Parmi les cantons qui ont le mieux organisé l’enseignement primaire, il faut citer Zurich, Bâle, Vaud, Neuchatel, Genève. — Zurich, avec une population de 266,265 habitans, dépense pour l’instruction primaire environ 1 million 1/2, dont 1 million fourni par les communes, et le surplus par le canton. Cette somme, répartie par tête, donne à peu près 5 francs 1/2, exactement le chiffre dépensé dans l’Union américaine pour le même objet. Pour s’élever au niveau du canton de Zurich, la France devrait porter son budget de l’instruction primaire à 200 millions ; elle en est loin. Parmi les districts zurichois, il en est encore qui se distinguent d’une manière tout exceptionnelle par les sacrifices qu’ils font pour répandre l’instruction. Ainsi celui de Winterthur, qui ne compte que 32,000 âmes, dépense par an 126,694 francs sans compter les frais d’érection d’écoles nouvelles.
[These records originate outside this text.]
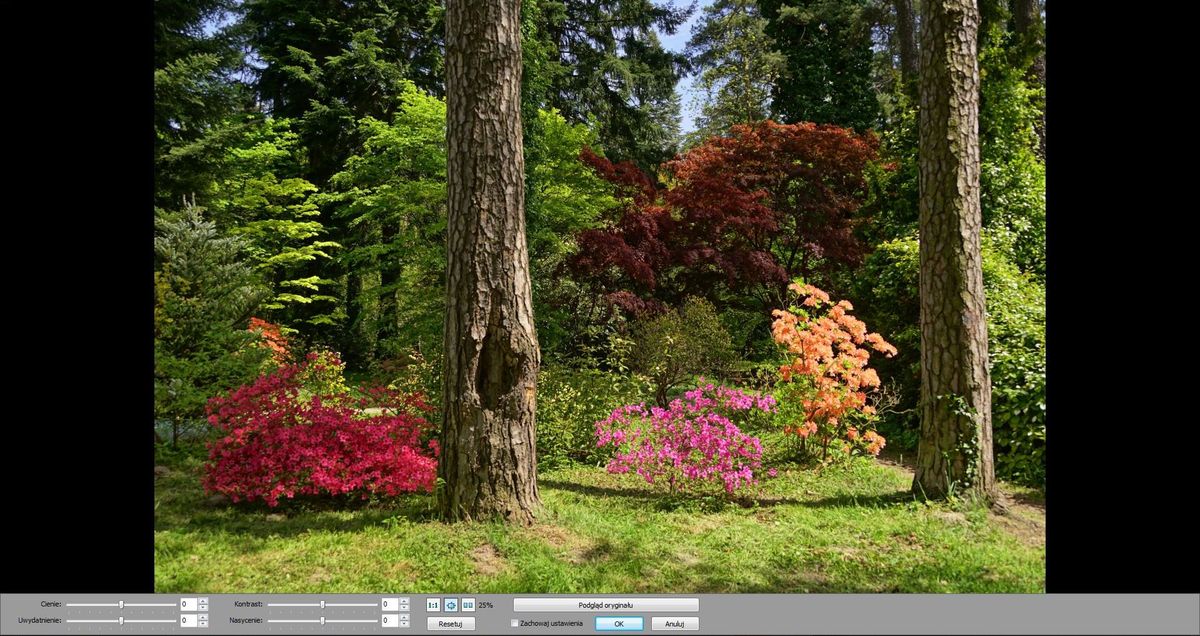Screen dimensions: 1200x636
Task: Click the Resetuj button
Action: tap(450, 623)
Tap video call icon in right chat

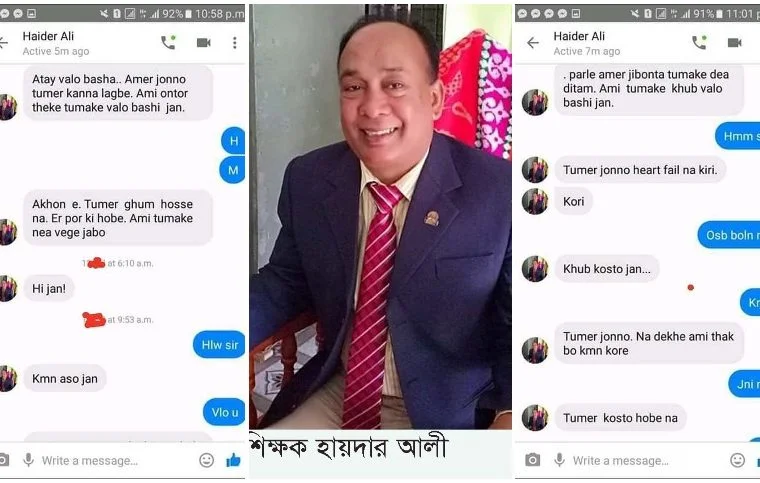tap(735, 43)
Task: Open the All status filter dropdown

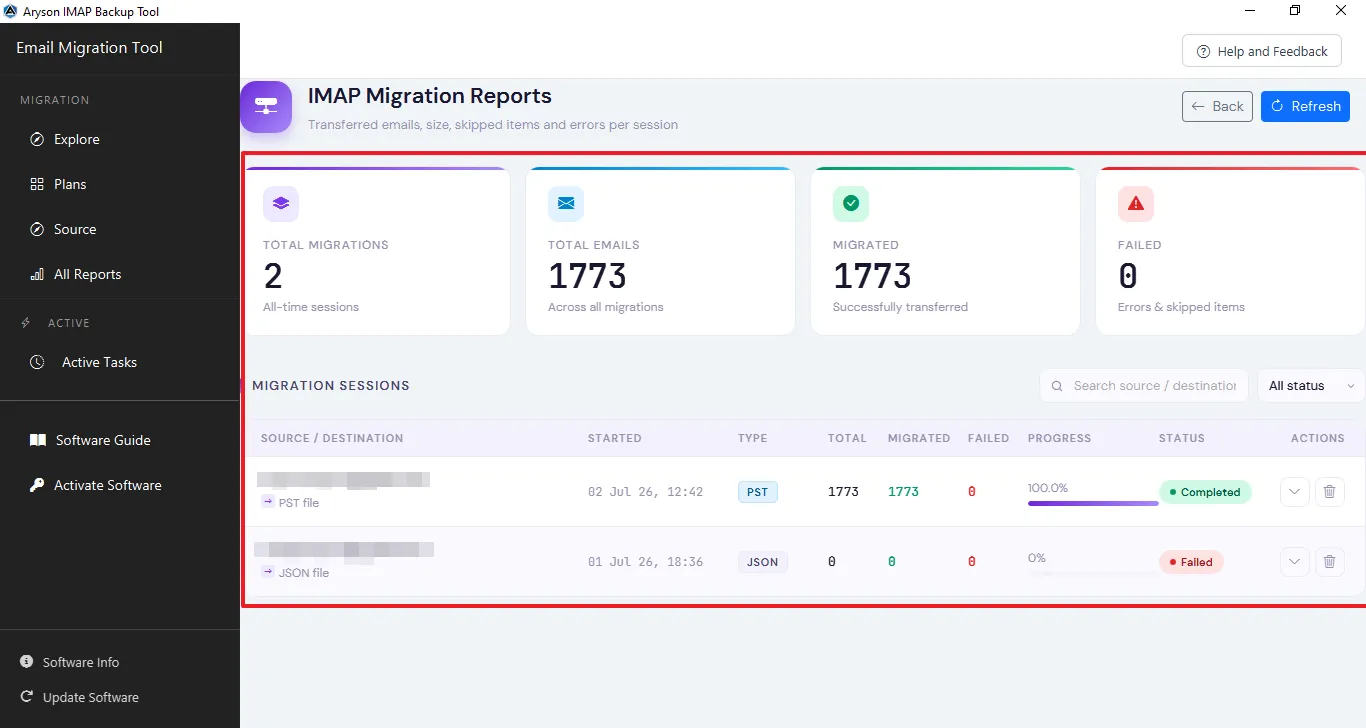Action: pos(1311,386)
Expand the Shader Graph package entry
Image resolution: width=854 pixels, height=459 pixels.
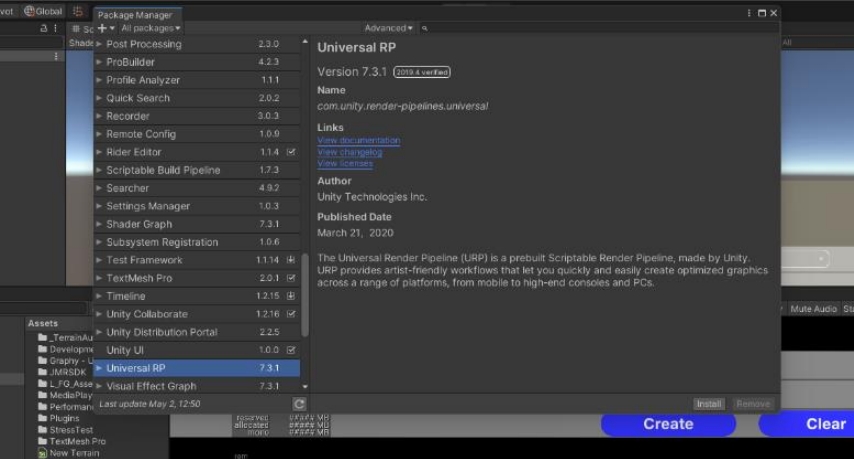(x=99, y=224)
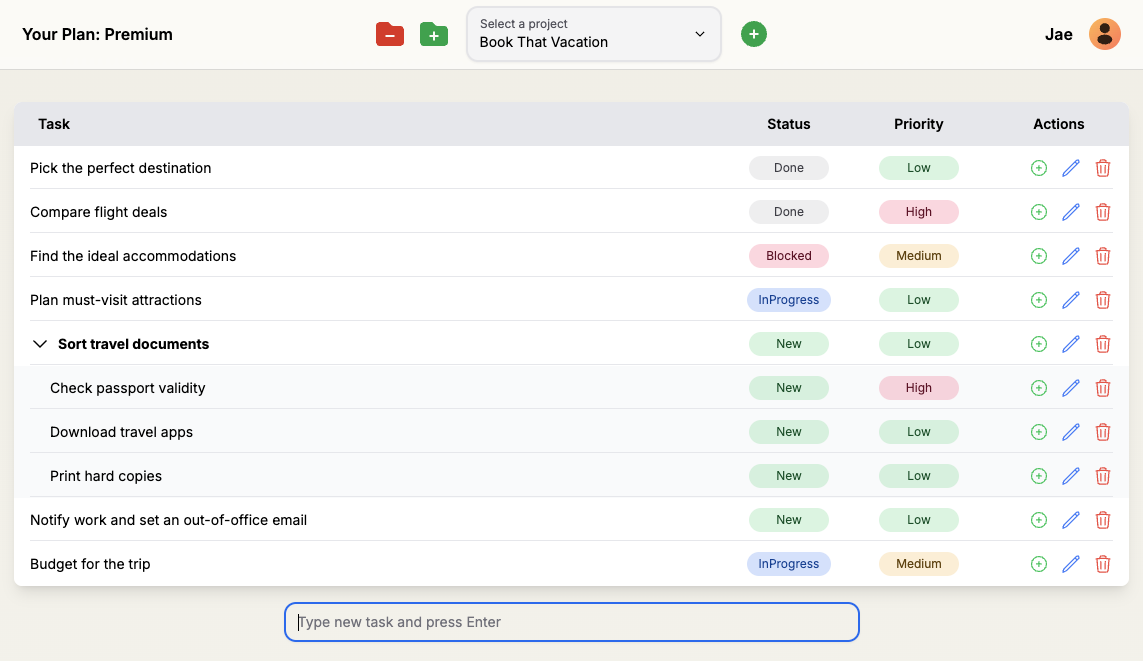Delete 'Budget for the trip' with its trash icon

1103,563
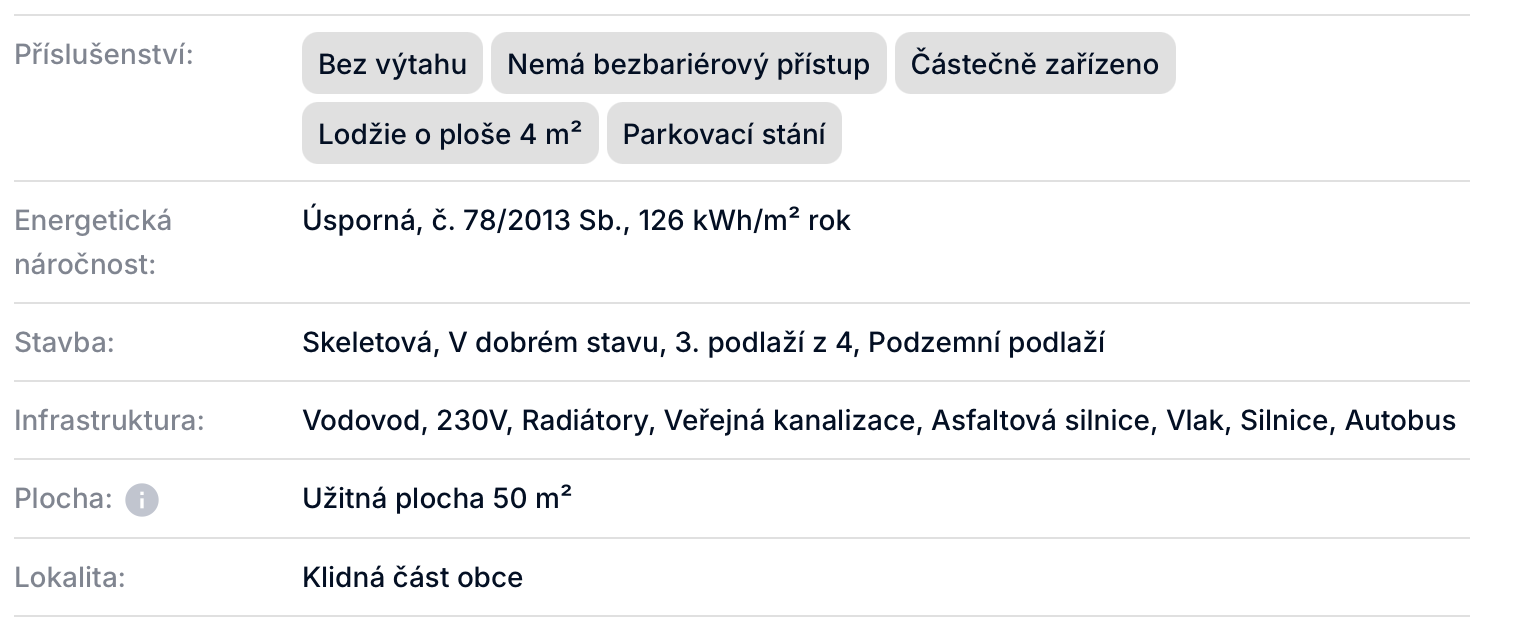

La petite ville de Winterthur n’a que 5,000 habitans ; mais son industrie l’enrichit, et elle tire de beaux revenus de ses propriétés communales. Or à quoi emploie-t-elle son argent ? À des embellissemens de l’ordre matériel, à des théâtres, à des palais ? Non, à développer la vie intellectuelle, à bâtir des écoles : dans ces dernières années, elle en a construit trois, situées au milieu de beaux jardins, et dont la moindre a coûté plus d’un demi-million.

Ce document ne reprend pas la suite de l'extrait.